*** Begin section ***

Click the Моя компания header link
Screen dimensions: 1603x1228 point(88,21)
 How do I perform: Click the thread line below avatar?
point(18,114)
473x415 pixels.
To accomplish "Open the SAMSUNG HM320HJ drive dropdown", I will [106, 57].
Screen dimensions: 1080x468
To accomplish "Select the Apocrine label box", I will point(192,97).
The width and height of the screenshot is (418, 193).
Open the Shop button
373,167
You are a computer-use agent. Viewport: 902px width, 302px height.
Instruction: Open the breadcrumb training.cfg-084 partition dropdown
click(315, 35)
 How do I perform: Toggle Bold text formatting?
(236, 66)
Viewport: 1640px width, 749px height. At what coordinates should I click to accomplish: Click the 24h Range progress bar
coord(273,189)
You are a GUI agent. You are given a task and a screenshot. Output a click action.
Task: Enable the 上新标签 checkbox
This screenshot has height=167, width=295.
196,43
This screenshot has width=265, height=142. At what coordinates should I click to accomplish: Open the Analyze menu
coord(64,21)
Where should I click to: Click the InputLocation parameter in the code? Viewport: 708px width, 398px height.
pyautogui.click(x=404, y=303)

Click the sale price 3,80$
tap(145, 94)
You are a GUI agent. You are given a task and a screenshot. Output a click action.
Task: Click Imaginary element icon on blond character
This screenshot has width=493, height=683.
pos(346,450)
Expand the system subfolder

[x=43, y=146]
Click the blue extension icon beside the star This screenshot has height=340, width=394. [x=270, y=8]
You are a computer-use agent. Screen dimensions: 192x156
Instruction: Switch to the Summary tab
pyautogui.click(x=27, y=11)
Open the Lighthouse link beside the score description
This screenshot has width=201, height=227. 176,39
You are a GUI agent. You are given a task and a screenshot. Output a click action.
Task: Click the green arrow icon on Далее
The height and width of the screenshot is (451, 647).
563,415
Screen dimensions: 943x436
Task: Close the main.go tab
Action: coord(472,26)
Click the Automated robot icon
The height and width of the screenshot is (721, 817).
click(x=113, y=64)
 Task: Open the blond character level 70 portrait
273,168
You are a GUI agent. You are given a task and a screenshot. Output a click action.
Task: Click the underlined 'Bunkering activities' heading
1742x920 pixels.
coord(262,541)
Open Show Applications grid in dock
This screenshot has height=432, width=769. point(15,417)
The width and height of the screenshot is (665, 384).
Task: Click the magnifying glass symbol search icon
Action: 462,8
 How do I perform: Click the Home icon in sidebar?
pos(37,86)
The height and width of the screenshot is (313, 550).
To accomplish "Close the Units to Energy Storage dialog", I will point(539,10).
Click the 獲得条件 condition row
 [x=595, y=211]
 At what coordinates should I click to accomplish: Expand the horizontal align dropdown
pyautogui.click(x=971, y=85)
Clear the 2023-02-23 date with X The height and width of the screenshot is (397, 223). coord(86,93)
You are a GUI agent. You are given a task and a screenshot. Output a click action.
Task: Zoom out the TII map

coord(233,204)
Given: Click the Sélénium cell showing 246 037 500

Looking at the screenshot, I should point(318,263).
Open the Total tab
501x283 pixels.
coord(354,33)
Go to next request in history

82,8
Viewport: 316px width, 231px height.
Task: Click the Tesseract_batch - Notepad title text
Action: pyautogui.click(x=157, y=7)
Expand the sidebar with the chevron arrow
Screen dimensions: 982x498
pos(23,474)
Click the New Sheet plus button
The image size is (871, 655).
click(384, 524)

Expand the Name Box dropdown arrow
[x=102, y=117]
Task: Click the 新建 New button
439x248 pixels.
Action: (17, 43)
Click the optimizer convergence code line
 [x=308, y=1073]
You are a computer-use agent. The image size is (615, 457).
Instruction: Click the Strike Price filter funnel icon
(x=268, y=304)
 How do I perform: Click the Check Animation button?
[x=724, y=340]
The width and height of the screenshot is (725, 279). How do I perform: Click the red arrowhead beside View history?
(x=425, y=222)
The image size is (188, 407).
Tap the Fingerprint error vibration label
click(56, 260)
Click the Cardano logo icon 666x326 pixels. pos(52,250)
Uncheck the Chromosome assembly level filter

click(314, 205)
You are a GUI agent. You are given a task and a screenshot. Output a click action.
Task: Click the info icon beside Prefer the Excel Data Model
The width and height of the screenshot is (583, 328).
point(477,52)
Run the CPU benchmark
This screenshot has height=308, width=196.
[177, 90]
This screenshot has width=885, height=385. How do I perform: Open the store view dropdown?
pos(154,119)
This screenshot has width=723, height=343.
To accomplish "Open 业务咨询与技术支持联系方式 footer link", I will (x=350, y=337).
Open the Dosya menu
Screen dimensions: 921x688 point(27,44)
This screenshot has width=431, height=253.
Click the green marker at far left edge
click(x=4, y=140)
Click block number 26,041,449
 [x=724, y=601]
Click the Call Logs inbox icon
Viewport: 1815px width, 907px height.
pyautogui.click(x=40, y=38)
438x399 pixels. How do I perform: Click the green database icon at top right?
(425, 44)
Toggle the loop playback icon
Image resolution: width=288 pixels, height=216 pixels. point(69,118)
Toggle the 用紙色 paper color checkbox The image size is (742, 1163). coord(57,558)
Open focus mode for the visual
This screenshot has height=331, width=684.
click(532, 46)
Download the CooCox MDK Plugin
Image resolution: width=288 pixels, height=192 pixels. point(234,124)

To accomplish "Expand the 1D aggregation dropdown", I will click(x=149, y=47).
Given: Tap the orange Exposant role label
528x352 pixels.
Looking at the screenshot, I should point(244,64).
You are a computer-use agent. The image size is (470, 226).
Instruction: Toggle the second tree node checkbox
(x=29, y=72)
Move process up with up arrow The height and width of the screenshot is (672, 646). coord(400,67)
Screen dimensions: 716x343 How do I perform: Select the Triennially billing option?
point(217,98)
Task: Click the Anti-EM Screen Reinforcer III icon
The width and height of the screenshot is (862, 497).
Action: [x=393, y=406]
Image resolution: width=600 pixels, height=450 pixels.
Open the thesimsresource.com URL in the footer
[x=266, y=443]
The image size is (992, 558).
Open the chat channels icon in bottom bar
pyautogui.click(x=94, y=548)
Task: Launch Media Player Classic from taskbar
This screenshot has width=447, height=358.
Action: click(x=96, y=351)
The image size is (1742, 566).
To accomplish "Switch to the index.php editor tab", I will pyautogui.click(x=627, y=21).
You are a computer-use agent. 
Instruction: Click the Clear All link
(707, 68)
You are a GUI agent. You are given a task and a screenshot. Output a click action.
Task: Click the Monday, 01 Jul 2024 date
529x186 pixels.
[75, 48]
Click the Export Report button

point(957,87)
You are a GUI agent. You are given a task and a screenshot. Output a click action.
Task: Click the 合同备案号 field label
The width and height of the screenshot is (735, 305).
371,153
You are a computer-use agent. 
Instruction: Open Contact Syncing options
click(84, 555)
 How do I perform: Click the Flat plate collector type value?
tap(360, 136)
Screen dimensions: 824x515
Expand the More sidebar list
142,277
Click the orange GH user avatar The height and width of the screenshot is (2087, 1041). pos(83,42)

*** End section ***

WHAT YOU HAVE TO DO:
An exact copy of every line above, start to finish, is required.

ANSWER BOX:
Click the Моя компания header link
Screen dimensions: 1603x1228 point(88,21)
 How do I perform: Click the thread line below avatar?
point(18,114)
473x415 pixels.
To accomplish "Open the SAMSUNG HM320HJ drive dropdown", I will [106, 57].
Screen dimensions: 1080x468
To accomplish "Select the Apocrine label box", I will point(192,97).
The width and height of the screenshot is (418, 193).
Open the Shop button
373,167
You are a computer-use agent. Viewport: 902px width, 302px height.
Instruction: Open the breadcrumb training.cfg-084 partition dropdown
click(315, 35)
 How do I perform: Toggle Bold text formatting?
(236, 66)
Viewport: 1640px width, 749px height. At what coordinates should I click to accomplish: Click the 24h Range progress bar
coord(273,189)
You are a GUI agent. You are given a task and a screenshot. Output a click action.
Task: Enable the 上新标签 checkbox
This screenshot has height=167, width=295.
196,43
This screenshot has width=265, height=142. At what coordinates should I click to accomplish: Open the Analyze menu
coord(64,21)
Where should I click to: Click the InputLocation parameter in the code? Viewport: 708px width, 398px height.
pyautogui.click(x=404, y=303)

Click the sale price 3,80$
tap(145, 94)
You are a GUI agent. You are given a task and a screenshot. Output a click action.
Task: Click Imaginary element icon on blond character
This screenshot has width=493, height=683.
pos(346,450)
Expand the system subfolder

[x=43, y=146]
Click the blue extension icon beside the star This screenshot has height=340, width=394. [x=270, y=8]
You are a computer-use agent. Screen dimensions: 192x156
Instruction: Switch to the Summary tab
pyautogui.click(x=27, y=11)
Open the Lighthouse link beside the score description
This screenshot has width=201, height=227. 176,39
You are a GUI agent. You are given a task and a screenshot. Output a click action.
Task: Click the green arrow icon on Далее
The height and width of the screenshot is (451, 647).
563,415
Screen dimensions: 943x436
Task: Close the main.go tab
Action: coord(472,26)
Click the Automated robot icon
The height and width of the screenshot is (721, 817).
click(x=113, y=64)
 Task: Open the blond character level 70 portrait
273,168
You are a GUI agent. You are given a task and a screenshot. Output a click action.
Task: Click the underlined 'Bunkering activities' heading
1742x920 pixels.
coord(262,541)
Open Show Applications grid in dock
This screenshot has height=432, width=769. point(15,417)
The width and height of the screenshot is (665, 384).
Task: Click the magnifying glass symbol search icon
Action: 462,8
 How do I perform: Click the Home icon in sidebar?
pos(37,86)
The height and width of the screenshot is (313, 550).
To accomplish "Close the Units to Energy Storage dialog", I will point(539,10).
Click the 獲得条件 condition row
 [x=595, y=211]
 At what coordinates should I click to accomplish: Expand the horizontal align dropdown
pyautogui.click(x=971, y=85)
Clear the 2023-02-23 date with X The height and width of the screenshot is (397, 223). coord(86,93)
You are a GUI agent. You are given a task and a screenshot. Output a click action.
Task: Zoom out the TII map

coord(233,204)
Given: Click the Sélénium cell showing 246 037 500

Looking at the screenshot, I should point(318,263).
Open the Total tab
501x283 pixels.
coord(354,33)
Go to next request in history

82,8
Viewport: 316px width, 231px height.
Task: Click the Tesseract_batch - Notepad title text
Action: pyautogui.click(x=157, y=7)
Expand the sidebar with the chevron arrow
Screen dimensions: 982x498
pos(23,474)
Click the New Sheet plus button
The image size is (871, 655).
click(384, 524)

Expand the Name Box dropdown arrow
[x=102, y=117]
Task: Click the 新建 New button
439x248 pixels.
Action: (17, 43)
Click the optimizer convergence code line
 [x=308, y=1073]
You are a computer-use agent. The image size is (615, 457).
Instruction: Click the Strike Price filter funnel icon
(x=268, y=304)
 How do I perform: Click the Check Animation button?
[x=724, y=340]
The width and height of the screenshot is (725, 279). How do I perform: Click the red arrowhead beside View history?
(x=425, y=222)
The image size is (188, 407).
Tap the Fingerprint error vibration label
click(56, 260)
Click the Cardano logo icon 666x326 pixels. pos(52,250)
Uncheck the Chromosome assembly level filter

click(314, 205)
You are a GUI agent. You are given a task and a screenshot. Output a click action.
Task: Click the info icon beside Prefer the Excel Data Model
The width and height of the screenshot is (583, 328).
point(477,52)
Run the CPU benchmark
This screenshot has height=308, width=196.
[177, 90]
This screenshot has width=885, height=385. How do I perform: Open the store view dropdown?
pos(154,119)
This screenshot has width=723, height=343.
To accomplish "Open 业务咨询与技术支持联系方式 footer link", I will (x=350, y=337).
Open the Dosya menu
Screen dimensions: 921x688 point(27,44)
This screenshot has width=431, height=253.
Click the green marker at far left edge
click(x=4, y=140)
Click block number 26,041,449
 [x=724, y=601]
Click the Call Logs inbox icon
Viewport: 1815px width, 907px height.
pyautogui.click(x=40, y=38)
438x399 pixels. How do I perform: Click the green database icon at top right?
(425, 44)
Toggle the loop playback icon
Image resolution: width=288 pixels, height=216 pixels. point(69,118)
Toggle the 用紙色 paper color checkbox The image size is (742, 1163). coord(57,558)
Open focus mode for the visual
This screenshot has height=331, width=684.
click(532, 46)
Download the CooCox MDK Plugin
Image resolution: width=288 pixels, height=192 pixels. point(234,124)

To accomplish "Expand the 1D aggregation dropdown", I will click(x=149, y=47).
Given: Tap the orange Exposant role label
528x352 pixels.
Looking at the screenshot, I should point(244,64).
You are a computer-use agent. The image size is (470, 226).
Instruction: Toggle the second tree node checkbox
(x=29, y=72)
Move process up with up arrow The height and width of the screenshot is (672, 646). coord(400,67)
Screen dimensions: 716x343 How do I perform: Select the Triennially billing option?
point(217,98)
Task: Click the Anti-EM Screen Reinforcer III icon
The width and height of the screenshot is (862, 497).
Action: [x=393, y=406]
Image resolution: width=600 pixels, height=450 pixels.
Open the thesimsresource.com URL in the footer
[x=266, y=443]
The image size is (992, 558).
Open the chat channels icon in bottom bar
pyautogui.click(x=94, y=548)
Task: Launch Media Player Classic from taskbar
This screenshot has width=447, height=358.
Action: click(x=96, y=351)
The image size is (1742, 566).
To accomplish "Switch to the index.php editor tab", I will pyautogui.click(x=627, y=21).
You are a computer-use agent. 
Instruction: Click the Clear All link
(707, 68)
You are a GUI agent. You are given a task and a screenshot. Output a click action.
Task: Click the Monday, 01 Jul 2024 date
529x186 pixels.
[75, 48]
Click the Export Report button

point(957,87)
You are a GUI agent. You are given a task and a screenshot. Output a click action.
Task: Click the 合同备案号 field label
The width and height of the screenshot is (735, 305).
371,153
You are a computer-use agent. 
Instruction: Open Contact Syncing options
click(84, 555)
 How do I perform: Click the Flat plate collector type value?
tap(360, 136)
Screen dimensions: 824x515
Expand the More sidebar list
142,277
Click the orange GH user avatar The height and width of the screenshot is (2087, 1041). pos(83,42)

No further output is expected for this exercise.